▸ Assigned task: Your reply should contain the whole listing below, repeated exactly, and no images.

BEGIN Material provided

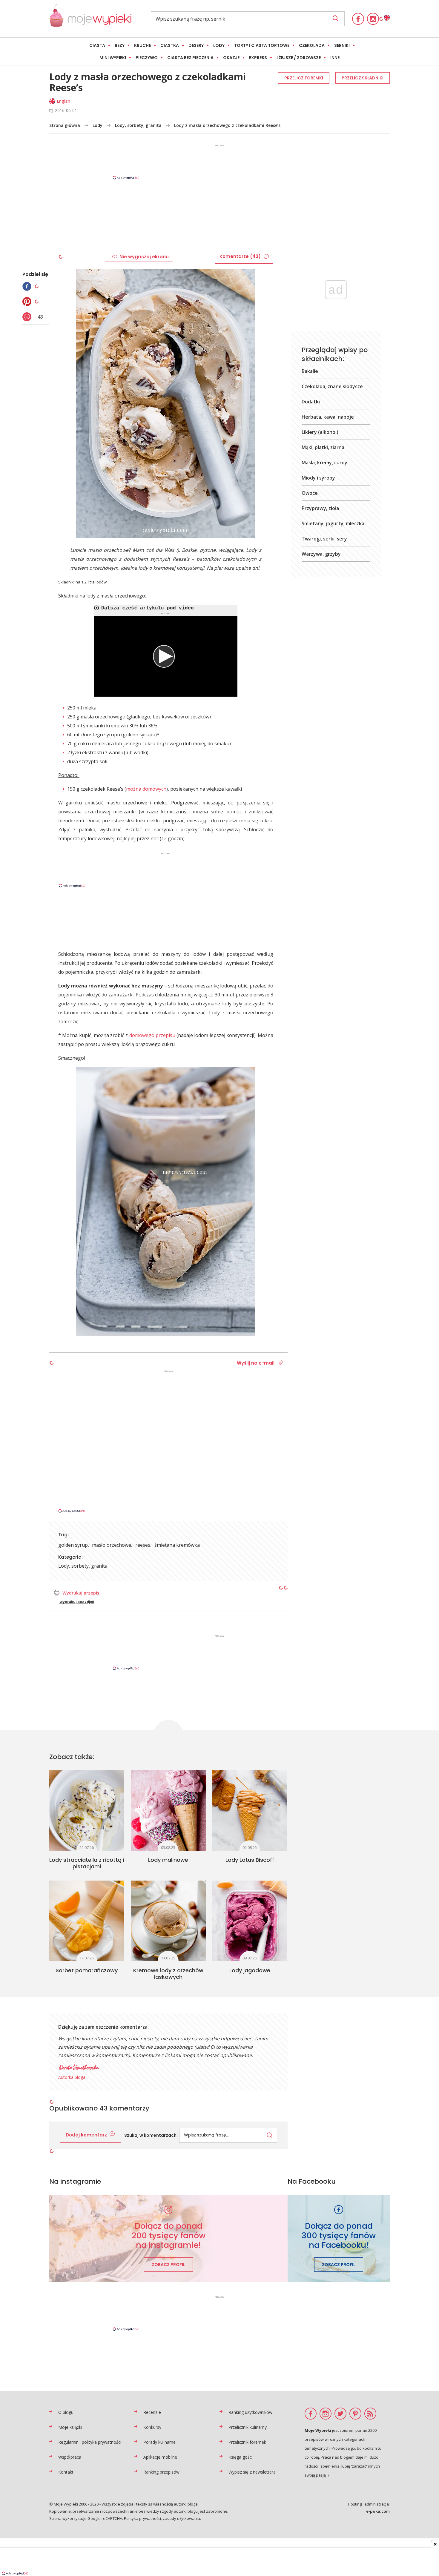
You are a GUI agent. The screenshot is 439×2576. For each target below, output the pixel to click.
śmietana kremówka (177, 1545)
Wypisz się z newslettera (252, 2472)
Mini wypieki (112, 58)
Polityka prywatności (142, 2518)
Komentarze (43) (240, 256)
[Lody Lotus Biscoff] (249, 1810)
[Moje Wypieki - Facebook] (358, 19)
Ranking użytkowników (250, 2412)
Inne (335, 58)
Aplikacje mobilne (160, 2457)
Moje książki (70, 2427)
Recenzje (152, 2412)
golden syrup (73, 1545)
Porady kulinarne (159, 2442)
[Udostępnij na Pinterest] (28, 301)
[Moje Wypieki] (90, 18)
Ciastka (169, 45)
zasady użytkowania (181, 2518)
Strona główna (64, 125)
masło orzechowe (111, 1545)
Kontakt (65, 2472)
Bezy (120, 45)
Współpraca (69, 2457)
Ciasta (97, 45)
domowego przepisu (152, 1035)
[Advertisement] (219, 161)
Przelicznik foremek (247, 2442)
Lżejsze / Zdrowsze (299, 58)
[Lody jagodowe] (249, 1921)
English (63, 101)
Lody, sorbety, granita (138, 125)
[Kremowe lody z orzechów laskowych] (168, 1921)
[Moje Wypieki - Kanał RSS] (370, 2414)
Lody (219, 45)
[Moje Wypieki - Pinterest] (355, 2414)
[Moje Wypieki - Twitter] (340, 2414)
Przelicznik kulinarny (247, 2427)
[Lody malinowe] (168, 1810)
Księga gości (240, 2457)
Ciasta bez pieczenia (190, 58)
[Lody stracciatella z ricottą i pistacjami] (86, 1810)
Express (258, 58)
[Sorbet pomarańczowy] (86, 1921)
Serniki (342, 45)
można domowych (146, 789)
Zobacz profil (168, 2265)
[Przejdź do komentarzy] (28, 316)
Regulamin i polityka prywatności (89, 2442)
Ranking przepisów (161, 2472)
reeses (142, 1545)
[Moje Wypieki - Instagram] (373, 19)
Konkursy (152, 2427)
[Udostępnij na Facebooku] (28, 286)
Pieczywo (147, 58)
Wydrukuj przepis (80, 1593)
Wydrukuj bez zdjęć (76, 1601)
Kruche (142, 45)
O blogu (65, 2412)
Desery (196, 45)
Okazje (231, 58)
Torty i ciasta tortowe (261, 45)
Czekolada (312, 45)
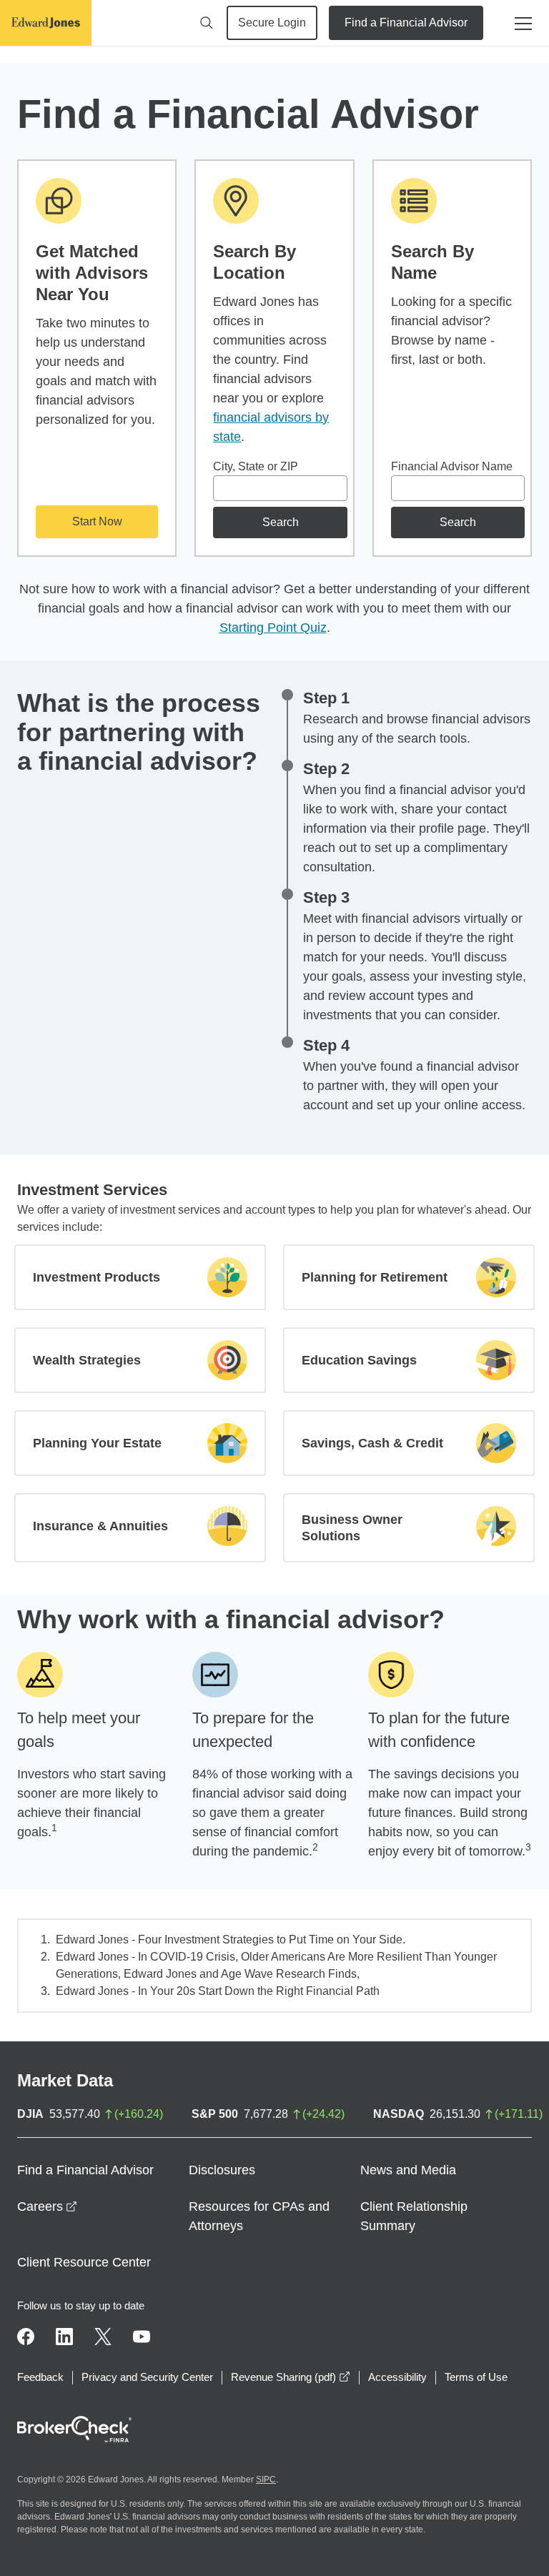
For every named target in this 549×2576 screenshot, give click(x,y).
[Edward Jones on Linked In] (64, 2336)
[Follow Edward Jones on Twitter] (103, 2336)
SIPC (266, 2480)
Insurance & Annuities (100, 1526)
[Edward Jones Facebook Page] (25, 2336)
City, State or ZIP (255, 466)
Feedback (40, 2377)
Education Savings (359, 1360)
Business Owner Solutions (352, 1527)
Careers (47, 2206)
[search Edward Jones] (206, 23)
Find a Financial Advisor (406, 22)
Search (280, 522)
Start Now (97, 521)
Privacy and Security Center (147, 2377)
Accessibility (397, 2377)
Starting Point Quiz (273, 627)
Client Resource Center (84, 2262)
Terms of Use (476, 2377)
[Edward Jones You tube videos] (141, 2336)
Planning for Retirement (374, 1277)
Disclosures (222, 2170)
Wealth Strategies (87, 1360)
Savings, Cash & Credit (372, 1443)
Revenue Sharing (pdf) (290, 2377)
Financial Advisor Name (452, 466)
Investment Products (96, 1277)
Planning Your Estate (97, 1443)
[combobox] (280, 488)
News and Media (408, 2170)
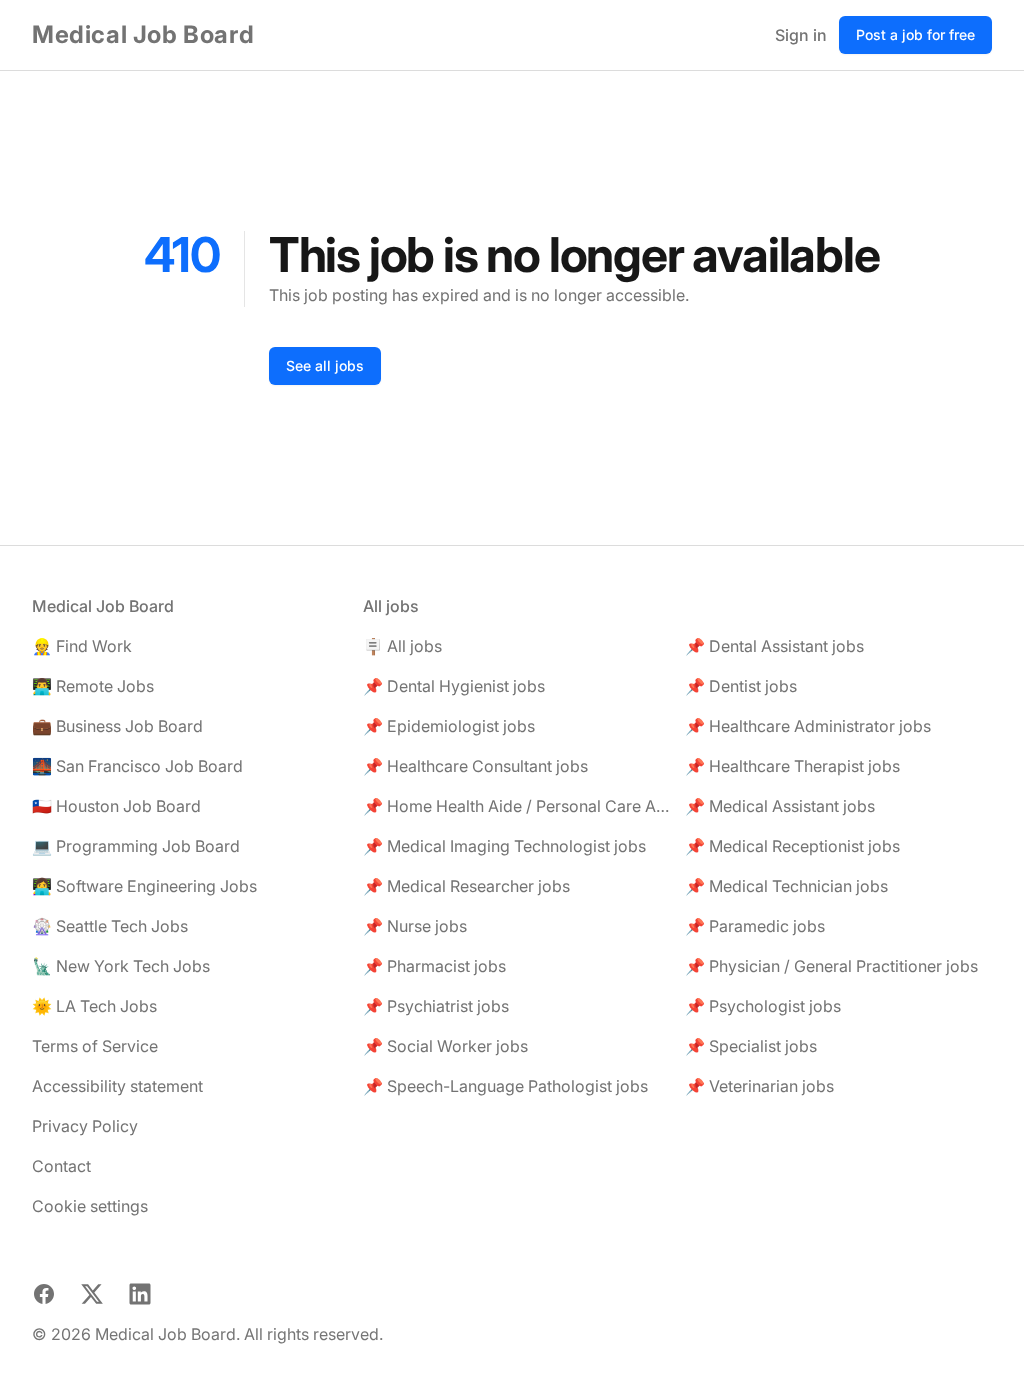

END Material provided

▸ Result of this exercise:
You are a GUI agent. The screenshot is 439×2576. For each target below, output the pixel to click.
śmietana kremówka (177, 1545)
Wypisz się z newslettera (252, 2472)
Mini wypieki (112, 58)
Polityka prywatności (142, 2518)
Komentarze (43) (240, 256)
[Lody Lotus Biscoff] (249, 1810)
[Moje Wypieki - Facebook] (358, 19)
Ranking użytkowników (250, 2412)
Inne (335, 58)
Aplikacje mobilne (160, 2457)
Moje książki (70, 2427)
Recenzje (152, 2412)
golden syrup (73, 1545)
Porady kulinarne (159, 2442)
[Udostępnij na Pinterest] (28, 301)
[Moje Wypieki] (90, 18)
Ciastka (169, 45)
zasady użytkowania (181, 2518)
Strona główna (64, 125)
masło orzechowe (111, 1545)
Kontakt (65, 2472)
Bezy (120, 45)
Współpraca (69, 2457)
Ciasta (97, 45)
domowego przepisu (152, 1035)
[Advertisement] (219, 161)
Przelicznik foremek (247, 2442)
Lżejsze / Zdrowsze (299, 58)
[Lody jagodowe] (249, 1921)
English (63, 101)
Lody, sorbety, granita (138, 125)
[Kremowe lody z orzechów laskowych] (168, 1921)
[Moje Wypieki - Kanał RSS] (370, 2414)
Lody (219, 45)
[Moje Wypieki - Pinterest] (355, 2414)
[Moje Wypieki - Twitter] (340, 2414)
Przelicznik kulinarny (247, 2427)
[Lody malinowe] (168, 1810)
Księga gości (240, 2457)
Ciasta bez pieczenia (190, 58)
[Lody stracciatella z ricottą i pistacjami] (86, 1810)
Express (258, 58)
[Sorbet pomarańczowy] (86, 1921)
Serniki (342, 45)
można domowych (146, 789)
Zobacz profil (168, 2265)
[Przejdź do komentarzy] (28, 316)
Regulamin i polityka prywatności (89, 2442)
Ranking przepisów (161, 2472)
reeses (142, 1545)
[Moje Wypieki - Instagram] (373, 19)
Konkursy (152, 2427)
[Udostępnij na Facebooku] (28, 286)
Pieczywo (147, 58)
Wydrukuj przepis (80, 1593)
Wydrukuj bez zdjęć (76, 1601)
Kruche (142, 45)
O blogu (65, 2412)
Desery (196, 45)
Okazje (231, 58)
Torty i ciasta tortowe (261, 45)
Czekolada (312, 45)
For every named target in this 549×2576 screenshot, give click(x,y).
[Edward Jones on Linked In] (64, 2336)
[Follow Edward Jones on Twitter] (103, 2336)
SIPC (266, 2480)
Insurance & Annuities (100, 1526)
[Edward Jones Facebook Page] (25, 2336)
City, State or ZIP (255, 466)
Feedback (40, 2377)
Education Savings (359, 1360)
Business Owner Solutions (352, 1527)
Careers (47, 2206)
[search Edward Jones] (206, 23)
Find a Financial Advisor (406, 22)
Search (280, 522)
Start Now (97, 521)
Privacy and Security Center (147, 2377)
Accessibility (397, 2377)
Starting Point Quiz (273, 627)
Client Resource Center (84, 2262)
Terms of Use (476, 2377)
[Edward Jones You tube videos] (141, 2336)
Planning for Retirement (374, 1277)
Disclosures (222, 2170)
Wealth Strategies (87, 1360)
Savings, Cash & Credit (372, 1443)
Revenue Sharing (pdf) (290, 2377)
Financial Advisor Name (452, 466)
Investment Products (96, 1277)
Planning Your Estate (97, 1443)
[combobox] (280, 488)
News and Media (408, 2170)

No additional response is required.